I don't really understand the consistency of the following definition of measure :
Given a measurable space $(\Omega,\Sigma)$, a measure on $(\Omega,\Sigma)$ is a map $\mu : \Sigma \to [0,\infty]$ which satisfies
- The empty set has zero measure, i.e. $\mu(\varnothing) = 0$
- $\mu$ is countably-additive, it means that for any family $\{A_n\}_{n\in\mathbb N}$ of pairwise disjoint measurable sets, the measure of countable union is the sum of measures : $$\mu\left(\bigcup_{n=0}^\infty A_n\right) = \sum_{n=0}^\infty \mu(A_n) $$
But, the second condition assumes that the sum converges unconditionally ? Since if I want to reindex my family, I want the measure be the same...
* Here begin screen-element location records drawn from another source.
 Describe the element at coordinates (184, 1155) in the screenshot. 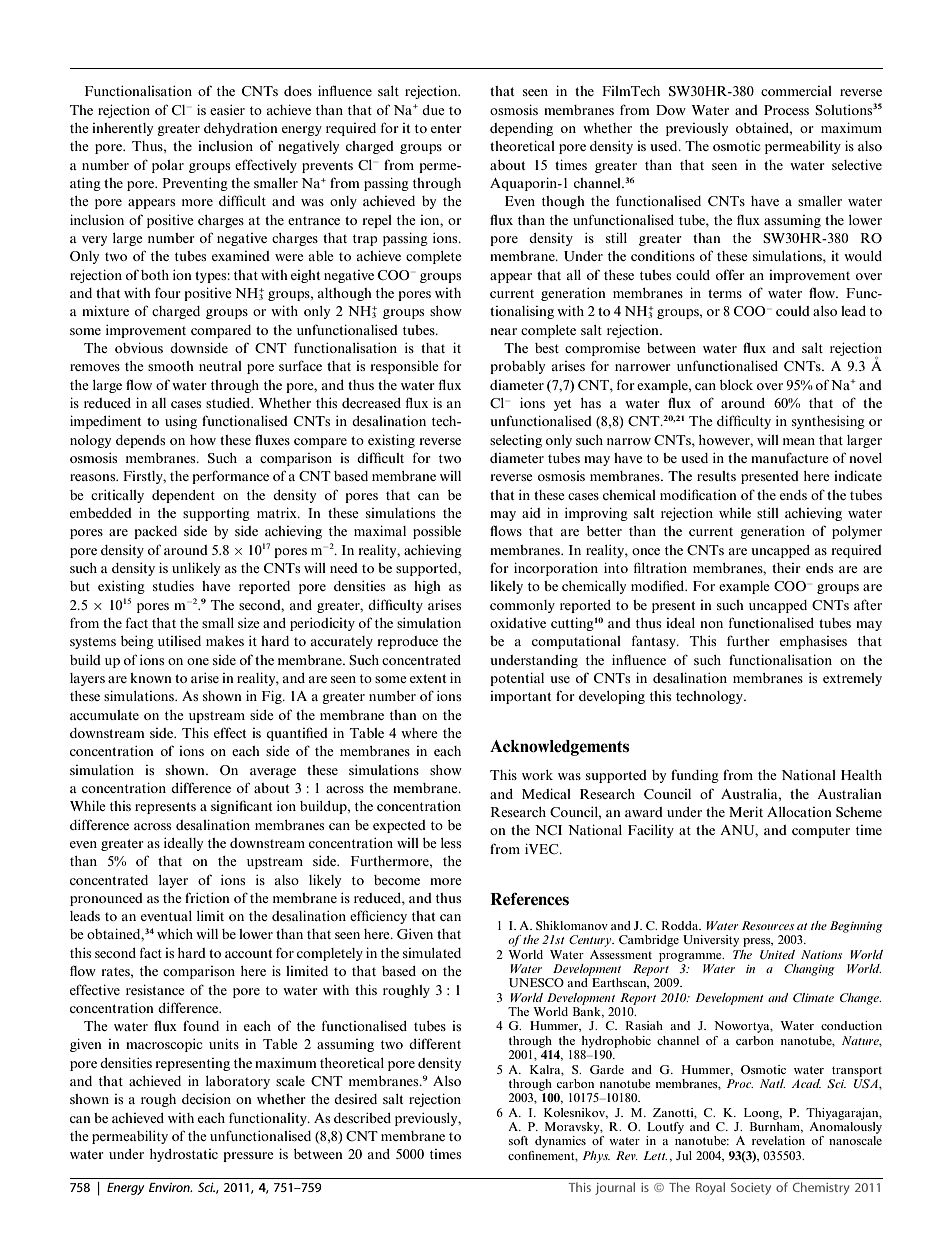

I see `hydrostatic` at that location.
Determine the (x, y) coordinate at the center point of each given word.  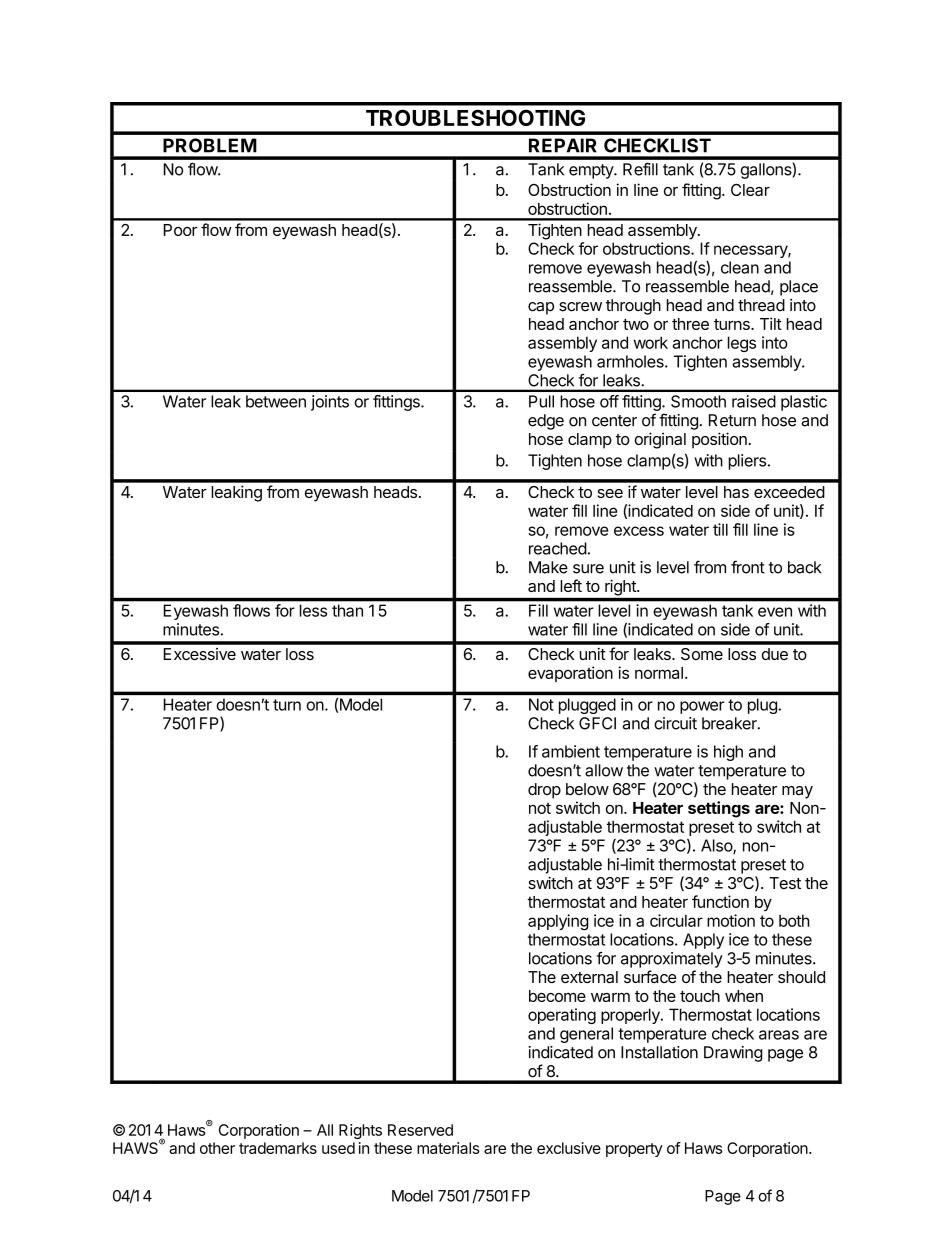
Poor (180, 230)
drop (544, 791)
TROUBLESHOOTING (475, 117)
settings (719, 809)
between (276, 401)
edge (546, 422)
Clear (750, 190)
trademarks (278, 1148)
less (313, 610)
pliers (747, 462)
However, $[0,\infty]$ with usual operations is a commutative monoid, hence we are able to define finite sum and we must show that any family of elements of $[0,\infty]$ is unconditional convergent with respect to the Alexandrov's topology on $[0,\infty]$ :/
I don't see how to proceed, in order to legitimate the above definition. Thanks for answer :)
Since the summands $\mu(A_n)$ are all positive, the summation $\sum_{n=0}^\infty \mu(A_n)$ automatically converges absolutely. Therefore, rearrangements give the same sum, and there are no problems.